■ **Data records**

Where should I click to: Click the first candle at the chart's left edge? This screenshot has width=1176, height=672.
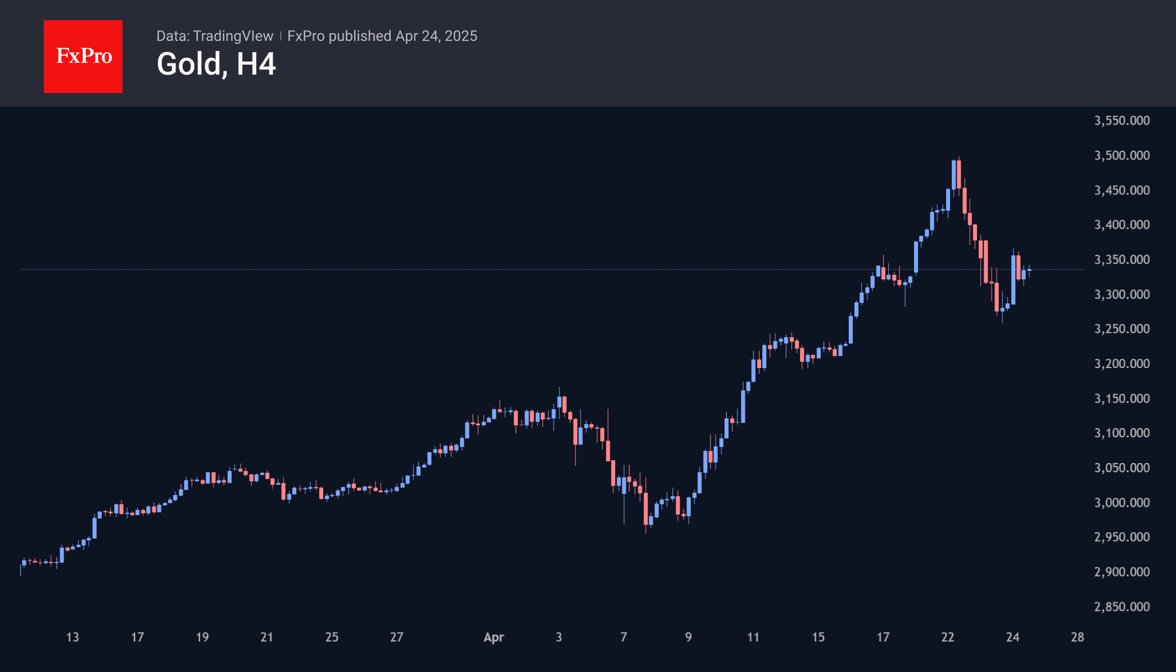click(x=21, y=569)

* * *

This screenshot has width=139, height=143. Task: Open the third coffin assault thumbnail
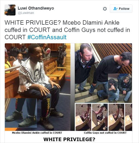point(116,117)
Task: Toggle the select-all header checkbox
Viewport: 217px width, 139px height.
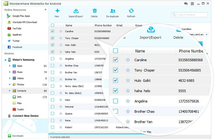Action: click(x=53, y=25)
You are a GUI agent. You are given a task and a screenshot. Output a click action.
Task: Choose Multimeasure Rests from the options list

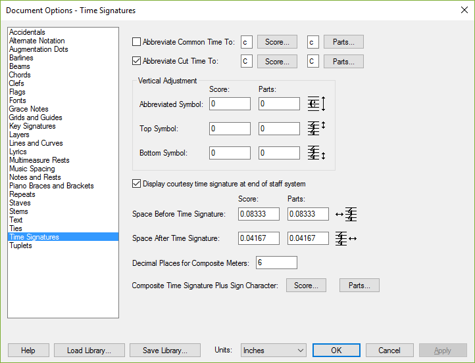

■ **Prompt**
To complete this exercise, transcribe exactly the lines above from the one that holds "Task: Toggle the select-all header checkbox" through the one that holds "Task: Choose Multimeasure". Pictures stay out.

■ **Written reply**
Task: Toggle the select-all header checkbox
Viewport: 217px width, 139px height.
Action: click(x=53, y=25)
You are a GUI agent. You are given a task and a screenshot. Output a click action.
Task: Choose Multimeasure Rests from the options list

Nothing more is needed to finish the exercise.